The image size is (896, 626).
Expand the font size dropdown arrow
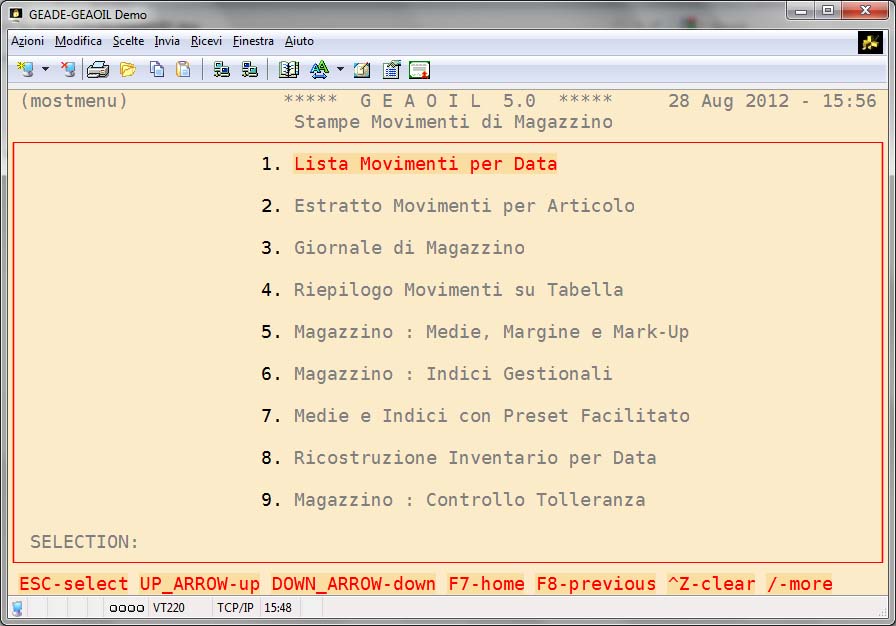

* * * * *

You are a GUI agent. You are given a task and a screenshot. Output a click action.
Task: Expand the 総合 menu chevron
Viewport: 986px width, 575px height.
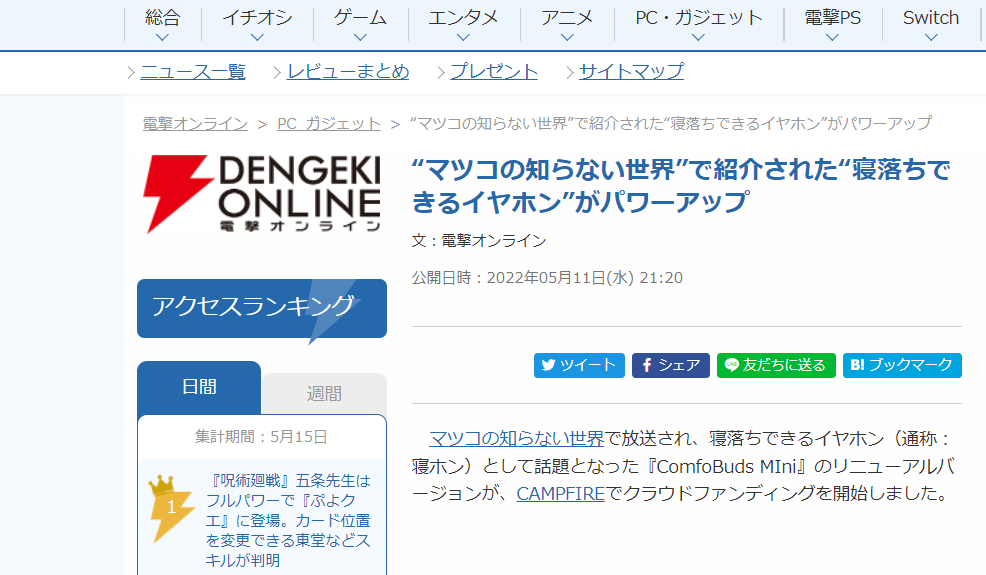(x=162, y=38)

* * * * *

Problem details. Look through the entries above, and wherever a line holds the word "Expand", copy it.

Task result.
Expand the font size dropdown arrow
Task: Expand the 総合 menu chevron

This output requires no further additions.